WHAT THE TASK ASKS:
Each line below that includes "retraktor" counts once; report the total and nothing more.

[Start of Attachment]

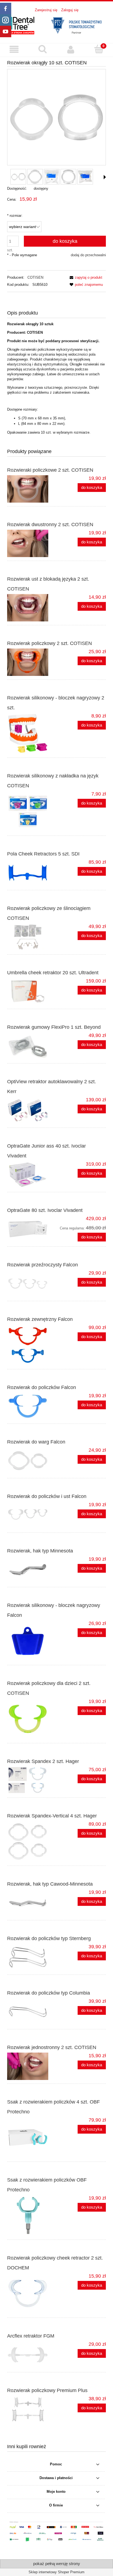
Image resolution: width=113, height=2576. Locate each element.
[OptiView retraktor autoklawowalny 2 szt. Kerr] (31, 1110)
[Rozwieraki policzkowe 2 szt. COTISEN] (31, 489)
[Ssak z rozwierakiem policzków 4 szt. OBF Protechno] (31, 2137)
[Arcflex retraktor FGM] (31, 2354)
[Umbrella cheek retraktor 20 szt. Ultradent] (31, 991)
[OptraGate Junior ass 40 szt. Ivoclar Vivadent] (31, 1174)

[End of Attachment]

TASK ANSWER:
3